Суть задания. Перепишите все записи ниже, заменив «Locate each element» на «Find every element». Всё остальное оставьте как есть.

Записи о положении элементов:
------------------------------------------------------------------------
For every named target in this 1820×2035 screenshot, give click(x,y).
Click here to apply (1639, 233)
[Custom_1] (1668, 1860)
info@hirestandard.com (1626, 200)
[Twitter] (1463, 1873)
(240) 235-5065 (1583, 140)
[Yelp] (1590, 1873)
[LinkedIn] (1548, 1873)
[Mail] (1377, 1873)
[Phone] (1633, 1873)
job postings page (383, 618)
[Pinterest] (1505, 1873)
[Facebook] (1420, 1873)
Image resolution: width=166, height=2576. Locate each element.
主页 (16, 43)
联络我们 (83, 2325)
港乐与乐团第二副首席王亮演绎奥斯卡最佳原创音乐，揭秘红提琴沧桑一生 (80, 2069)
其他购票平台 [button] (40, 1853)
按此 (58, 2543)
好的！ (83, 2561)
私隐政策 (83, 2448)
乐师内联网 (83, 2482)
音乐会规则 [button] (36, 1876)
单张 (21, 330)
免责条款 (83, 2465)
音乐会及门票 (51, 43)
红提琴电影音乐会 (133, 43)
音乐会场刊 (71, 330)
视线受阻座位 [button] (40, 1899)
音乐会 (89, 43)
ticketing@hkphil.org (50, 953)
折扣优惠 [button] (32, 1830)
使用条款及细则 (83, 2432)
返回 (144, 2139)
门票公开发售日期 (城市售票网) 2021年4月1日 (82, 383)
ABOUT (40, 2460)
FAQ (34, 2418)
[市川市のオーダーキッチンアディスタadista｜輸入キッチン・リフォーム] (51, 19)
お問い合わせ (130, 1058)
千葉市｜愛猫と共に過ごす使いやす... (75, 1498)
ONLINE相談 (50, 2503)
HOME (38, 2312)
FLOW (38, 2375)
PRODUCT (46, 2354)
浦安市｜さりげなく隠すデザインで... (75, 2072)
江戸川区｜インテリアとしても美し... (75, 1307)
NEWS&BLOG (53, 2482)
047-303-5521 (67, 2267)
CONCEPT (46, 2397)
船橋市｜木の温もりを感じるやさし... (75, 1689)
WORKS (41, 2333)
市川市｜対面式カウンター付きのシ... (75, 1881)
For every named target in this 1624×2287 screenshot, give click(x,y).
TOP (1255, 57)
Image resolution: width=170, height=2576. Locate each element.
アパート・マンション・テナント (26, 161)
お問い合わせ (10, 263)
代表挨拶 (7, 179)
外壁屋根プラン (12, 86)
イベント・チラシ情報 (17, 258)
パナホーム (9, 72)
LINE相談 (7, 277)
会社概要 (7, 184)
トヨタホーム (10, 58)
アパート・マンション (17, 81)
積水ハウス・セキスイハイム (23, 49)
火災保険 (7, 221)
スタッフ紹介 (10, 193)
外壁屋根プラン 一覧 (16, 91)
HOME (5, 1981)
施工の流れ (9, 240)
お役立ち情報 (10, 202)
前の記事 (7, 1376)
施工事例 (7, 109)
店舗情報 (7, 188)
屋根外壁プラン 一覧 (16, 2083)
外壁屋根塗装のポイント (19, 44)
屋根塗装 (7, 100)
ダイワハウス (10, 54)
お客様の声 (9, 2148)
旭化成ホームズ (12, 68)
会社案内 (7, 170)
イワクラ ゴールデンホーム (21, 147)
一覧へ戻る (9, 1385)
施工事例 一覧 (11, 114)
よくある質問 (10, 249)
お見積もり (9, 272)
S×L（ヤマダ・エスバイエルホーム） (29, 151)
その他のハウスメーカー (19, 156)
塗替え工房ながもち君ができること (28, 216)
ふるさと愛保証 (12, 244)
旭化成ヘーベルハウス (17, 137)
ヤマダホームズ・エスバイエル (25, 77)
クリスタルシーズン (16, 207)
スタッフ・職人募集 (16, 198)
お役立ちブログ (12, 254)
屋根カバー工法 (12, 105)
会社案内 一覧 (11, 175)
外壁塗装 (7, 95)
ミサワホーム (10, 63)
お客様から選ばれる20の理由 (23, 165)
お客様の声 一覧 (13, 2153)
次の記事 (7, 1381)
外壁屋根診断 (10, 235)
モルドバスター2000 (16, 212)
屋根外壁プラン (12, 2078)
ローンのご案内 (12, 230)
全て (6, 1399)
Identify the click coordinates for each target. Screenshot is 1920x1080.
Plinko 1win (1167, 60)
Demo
------------------------------------------------------------------------
Готовый результат.
For every named target in this 1820×2035 screenshot, give click(x,y).
Click here to apply (1639, 233)
[Custom_1] (1668, 1860)
info@hirestandard.com (1626, 200)
[Twitter] (1463, 1873)
(240) 235-5065 (1583, 140)
[Yelp] (1590, 1873)
[LinkedIn] (1548, 1873)
[Mail] (1377, 1873)
[Phone] (1633, 1873)
job postings page (383, 618)
[Pinterest] (1505, 1873)
[Facebook] (1420, 1873)
Image resolution: width=166, height=2576. Find every element.
主页 (16, 43)
联络我们 (83, 2325)
港乐与乐团第二副首席王亮演绎奥斯卡最佳原创音乐，揭秘红提琴沧桑一生 (80, 2069)
其他购票平台 [button] (40, 1853)
按此 (58, 2543)
好的！ (83, 2561)
私隐政策 (83, 2448)
乐师内联网 (83, 2482)
音乐会规则 [button] (36, 1876)
单张 (21, 330)
免责条款 (83, 2465)
音乐会及门票 (51, 43)
红提琴电影音乐会 (133, 43)
音乐会场刊 (71, 330)
视线受阻座位 [button] (40, 1899)
音乐会 (89, 43)
ticketing@hkphil.org (50, 953)
折扣优惠 [button] (32, 1830)
使用条款及细则 (83, 2432)
返回 (144, 2139)
门票公开发售日期 (城市售票网) 2021年4月1日 (82, 383)
ABOUT (40, 2460)
FAQ (34, 2418)
[市川市のオーダーキッチンアディスタadista｜輸入キッチン・リフォーム] (51, 19)
お問い合わせ (130, 1058)
千葉市｜愛猫と共に過ごす使いやす... (75, 1498)
ONLINE相談 (50, 2503)
HOME (38, 2312)
FLOW (38, 2375)
PRODUCT (46, 2354)
浦安市｜さりげなく隠すデザインで... (75, 2072)
江戸川区｜インテリアとしても美し... (75, 1307)
NEWS&BLOG (53, 2482)
047-303-5521 (67, 2267)
CONCEPT (46, 2397)
船橋市｜木の温もりを感じるやさし... (75, 1689)
WORKS (41, 2333)
市川市｜対面式カウンター付きのシ... (75, 1881)
For every named target in this 1624×2287 screenshot, give click(x,y).
TOP (1255, 57)
Image resolution: width=170, height=2576. Find every element.
アパート・マンション・テナント (26, 161)
お問い合わせ (10, 263)
代表挨拶 (7, 179)
外壁屋根プラン (12, 86)
イベント・チラシ情報 (17, 258)
パナホーム (9, 72)
LINE相談 (7, 277)
会社概要 (7, 184)
トヨタホーム (10, 58)
アパート・マンション (17, 81)
積水ハウス・セキスイハイム (23, 49)
火災保険 (7, 221)
スタッフ紹介 (10, 193)
外壁屋根プラン 一覧 (16, 91)
HOME (5, 1981)
施工の流れ (9, 240)
お役立ち情報 (10, 202)
前の記事 (7, 1376)
施工事例 (7, 109)
店舗情報 (7, 188)
屋根外壁プラン 一覧 (16, 2083)
外壁屋根塗装のポイント (19, 44)
屋根塗装 (7, 100)
ダイワハウス (10, 54)
お客様の声 (9, 2148)
旭化成ホームズ (12, 68)
会社案内 (7, 170)
イワクラ ゴールデンホーム (21, 147)
一覧へ戻る (9, 1385)
施工事例 一覧 (11, 114)
よくある質問 (10, 249)
お見積もり (9, 272)
S×L（ヤマダ・エスバイエルホーム） (29, 151)
その他のハウスメーカー (19, 156)
塗替え工房ながもち君ができること (28, 216)
ふるさと愛保証 (12, 244)
旭化成ヘーベルハウス (17, 137)
ヤマダホームズ・エスバイエル (25, 77)
クリスタルシーズン (16, 207)
スタッフ・職人募集 (16, 198)
お役立ちブログ (12, 254)
屋根カバー工法 (12, 105)
会社案内 一覧 (11, 175)
外壁塗装 (7, 95)
ミサワホーム (10, 63)
お客様から選ばれる20の理由 (23, 165)
お客様の声 一覧 (13, 2153)
次の記事 (7, 1381)
外壁屋根診断 (10, 235)
モルドバスター2000 (16, 212)
屋根外壁プラン (12, 2078)
ローンのご案内 (12, 230)
全て (6, 1399)
Identify the click coordinates for each target. Screenshot is 1920x1080.
Plinko 1win (1167, 60)
Demo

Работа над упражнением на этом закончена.